For those interested in reading a solid coming of age story with a strong HFN, I’ve no hesitation in recommending Changing Jamie to you.


  • Off and on for 12 years I have taught students with severe emotional disturbances. For 14 years, I have taught or worked with H.S. students. Needless to say I have seen some really risky behaviors, but the one from above might just “take the cake”. If a student had come to me with the above before I was aware of its existence, I would have really struggled to keep all the shocked emotions from flickering across my face.

    • Hi Cathleen. Yes, it is very shocking, isn’t it. I couldn’t quite believe it when it first came up in the story and then the explanation about it… Dear God. You can imagine that young people would be quite vulnerable to something like this, though, if they thought it might make them accepted as part of a group or because the person they love is HIV positive. It’s very scary.

  • Kris
    This is an excellent review. I had never heard about bug chasing before which just shows how little I know.

    This story sounds very complicated with the number of issues tackled in a book that’s under 200 pages, yet you feel that the author managed to address most of them. While not all of them were resolved satisfactorily you still liked the way the book ended? It must have been extremely well written to have pleased you so much.

    Maybe I should invest some time to read this one and put it in my TBR pile.

    • Thanks Wave.

      Isn’t it odd that some of us have been reading all this m/m, but have not come across ‘bug chasing’ before now?? It just seems so strange.

      It is actually not a complicated story if you are asking whether it was convoluted or hard to follow, etc. There is, however, quite a few things that happen to or around Jamie during the course of the novel.

      It’s also not that the issues weren’t resolved satisfactorily for me as a reader, but that I thought – and I think some readers may also feel – a few of them could have been explored/fleshed out in further detail. Made even more meatier than they were, I guess is what I’m saying. Does that make sense?

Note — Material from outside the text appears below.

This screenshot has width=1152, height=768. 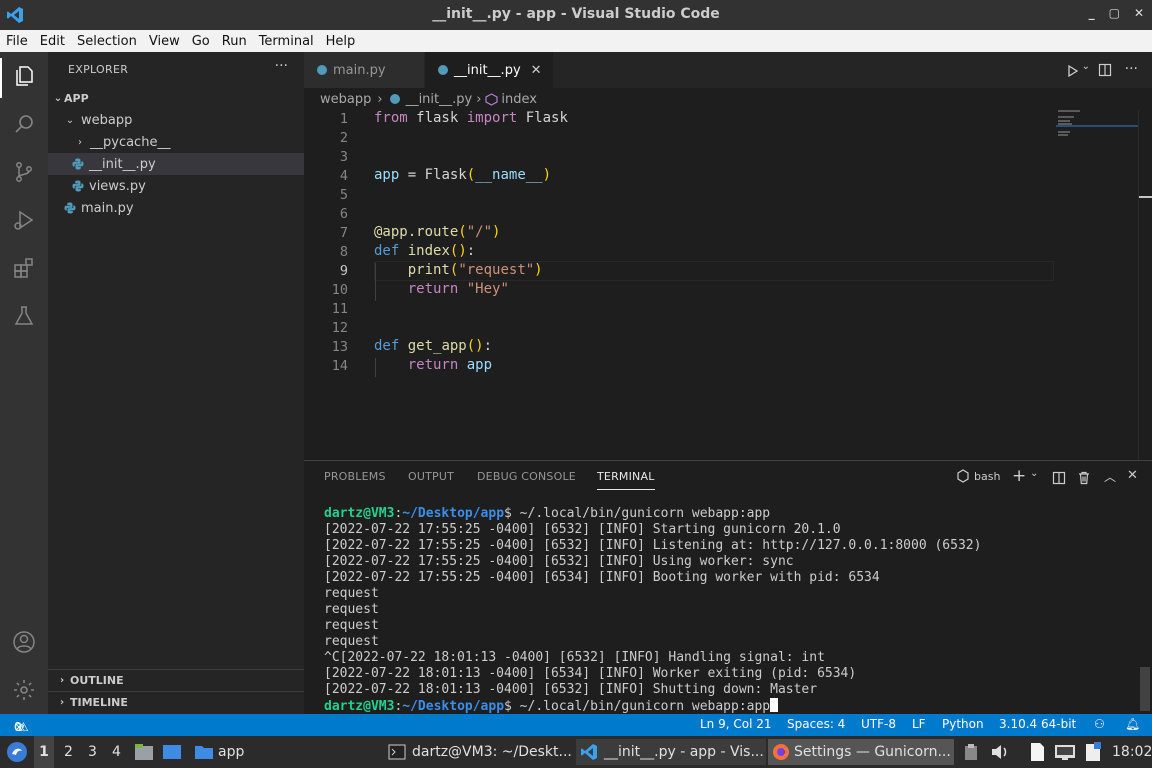 I want to click on volume-icon, so click(x=1000, y=752).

      Regardless, yes, the story did please me very much. I thought the writing was very solid, but even more than that I connected strongly with Jamie and therefore was really happy with the outcome. Changing Jamie gave good reader response. 🙂

  • I was am familiar with bug chasing (not on a first hand basis thank god) but I find it very sad and scary that some men feel compelled to seek out a fatal disease. Sounds like a good read though, I like it in YA when the hero is just a guy/kid. I think most of us can relate to being that person. Great review.

    • Thanks Tam.

      Slightly off topic – Thinking about it and talking about it with the Mumma, I think it was/is particularly pertinent to incorporate the issue of bug chasing in a YA, especially given the fact that it is often at this confusing time when we deal with questions about our identity and our sexuality.

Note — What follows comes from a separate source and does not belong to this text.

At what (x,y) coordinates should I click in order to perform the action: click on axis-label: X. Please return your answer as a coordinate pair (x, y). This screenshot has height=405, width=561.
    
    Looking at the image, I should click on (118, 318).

      I did not find the information during my research but I could easily believe that a high percentage of those practicing this lifestyle could be young men dealing with such issues. Therefore making young people aware that bug chasing exists and there are broader picture/ramifications to consider is very important in my opinion.

      Ok, getting off the soapbox now to say that I agree with you about most of us being able to relate to the teenage coming of age story because we all remember our own journeys. I think that’s just one of the many reasons why I like YA so much.